## begin

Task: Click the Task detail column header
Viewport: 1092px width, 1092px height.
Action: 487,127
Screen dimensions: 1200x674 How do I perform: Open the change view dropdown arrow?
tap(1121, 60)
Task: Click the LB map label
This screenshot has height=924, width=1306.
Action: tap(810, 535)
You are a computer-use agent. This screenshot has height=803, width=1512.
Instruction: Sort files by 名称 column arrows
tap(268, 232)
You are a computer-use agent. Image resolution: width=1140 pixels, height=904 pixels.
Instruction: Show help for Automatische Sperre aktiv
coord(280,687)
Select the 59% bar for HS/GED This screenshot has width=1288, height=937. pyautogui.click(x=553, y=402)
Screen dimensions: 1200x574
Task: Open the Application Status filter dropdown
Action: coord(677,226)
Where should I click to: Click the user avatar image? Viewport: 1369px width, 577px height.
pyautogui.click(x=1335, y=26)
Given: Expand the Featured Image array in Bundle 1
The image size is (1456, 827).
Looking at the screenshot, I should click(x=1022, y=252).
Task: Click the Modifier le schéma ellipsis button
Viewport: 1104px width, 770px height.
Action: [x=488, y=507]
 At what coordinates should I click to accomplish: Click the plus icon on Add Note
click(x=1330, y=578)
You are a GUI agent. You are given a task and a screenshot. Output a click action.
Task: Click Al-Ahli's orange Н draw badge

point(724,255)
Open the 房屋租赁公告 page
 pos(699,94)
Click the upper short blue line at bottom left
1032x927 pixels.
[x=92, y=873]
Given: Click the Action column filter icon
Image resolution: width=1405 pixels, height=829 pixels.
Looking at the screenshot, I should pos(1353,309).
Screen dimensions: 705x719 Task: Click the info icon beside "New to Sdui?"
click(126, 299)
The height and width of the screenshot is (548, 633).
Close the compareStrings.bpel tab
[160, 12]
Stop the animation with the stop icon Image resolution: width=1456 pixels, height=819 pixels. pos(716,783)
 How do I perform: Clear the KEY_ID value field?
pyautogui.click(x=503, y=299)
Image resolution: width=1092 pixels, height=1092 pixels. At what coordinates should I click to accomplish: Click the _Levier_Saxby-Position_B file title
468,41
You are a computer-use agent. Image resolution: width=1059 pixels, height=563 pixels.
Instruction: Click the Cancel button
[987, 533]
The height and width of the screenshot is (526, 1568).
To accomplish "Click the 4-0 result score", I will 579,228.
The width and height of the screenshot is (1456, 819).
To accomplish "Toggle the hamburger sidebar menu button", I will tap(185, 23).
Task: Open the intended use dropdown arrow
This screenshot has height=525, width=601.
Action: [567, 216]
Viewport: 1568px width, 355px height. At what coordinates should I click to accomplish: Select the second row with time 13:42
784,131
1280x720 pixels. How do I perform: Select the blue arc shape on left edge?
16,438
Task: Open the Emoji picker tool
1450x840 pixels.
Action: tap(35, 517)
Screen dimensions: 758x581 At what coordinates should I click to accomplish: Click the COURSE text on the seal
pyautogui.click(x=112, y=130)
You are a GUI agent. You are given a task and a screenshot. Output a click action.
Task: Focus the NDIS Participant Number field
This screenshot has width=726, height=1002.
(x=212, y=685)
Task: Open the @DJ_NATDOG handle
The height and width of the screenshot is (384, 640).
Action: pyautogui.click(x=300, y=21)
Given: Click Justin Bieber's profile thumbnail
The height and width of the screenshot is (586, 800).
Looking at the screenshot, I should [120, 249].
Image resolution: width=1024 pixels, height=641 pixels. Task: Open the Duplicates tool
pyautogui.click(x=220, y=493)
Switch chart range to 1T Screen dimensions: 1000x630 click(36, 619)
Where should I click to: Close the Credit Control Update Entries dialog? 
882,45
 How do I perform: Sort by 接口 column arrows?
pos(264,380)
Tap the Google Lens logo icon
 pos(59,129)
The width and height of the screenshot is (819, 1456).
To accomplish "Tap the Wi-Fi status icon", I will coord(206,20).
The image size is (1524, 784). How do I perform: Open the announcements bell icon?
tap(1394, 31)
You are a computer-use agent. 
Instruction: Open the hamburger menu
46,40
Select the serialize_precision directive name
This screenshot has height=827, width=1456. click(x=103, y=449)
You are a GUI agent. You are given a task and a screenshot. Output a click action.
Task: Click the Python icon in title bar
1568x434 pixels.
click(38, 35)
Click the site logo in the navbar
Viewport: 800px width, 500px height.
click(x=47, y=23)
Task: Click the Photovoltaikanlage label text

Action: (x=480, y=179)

## end

#### [TASK OBJECTIVE]
Reproduce the records above unchanged, everything from the line containing "Image resolution: width=1024" down to the line containing "click(x=47, y=23)".

#### [CORRECT ANSWER]
Image resolution: width=1024 pixels, height=641 pixels. Task: Open the Duplicates tool
pyautogui.click(x=220, y=493)
Switch chart range to 1T Screen dimensions: 1000x630 click(36, 619)
Where should I click to: Close the Credit Control Update Entries dialog? 
882,45
 How do I perform: Sort by 接口 column arrows?
pos(264,380)
Tap the Google Lens logo icon
 pos(59,129)
The width and height of the screenshot is (819, 1456).
To accomplish "Tap the Wi-Fi status icon", I will coord(206,20).
The image size is (1524, 784). How do I perform: Open the announcements bell icon?
tap(1394, 31)
You are a computer-use agent. 
Instruction: Open the hamburger menu
46,40
Select the serialize_precision directive name
This screenshot has height=827, width=1456. click(x=103, y=449)
You are a GUI agent. You are given a task and a screenshot. Output a click action.
Task: Click the Python icon in title bar
1568x434 pixels.
click(38, 35)
Click the site logo in the navbar
Viewport: 800px width, 500px height.
click(x=47, y=23)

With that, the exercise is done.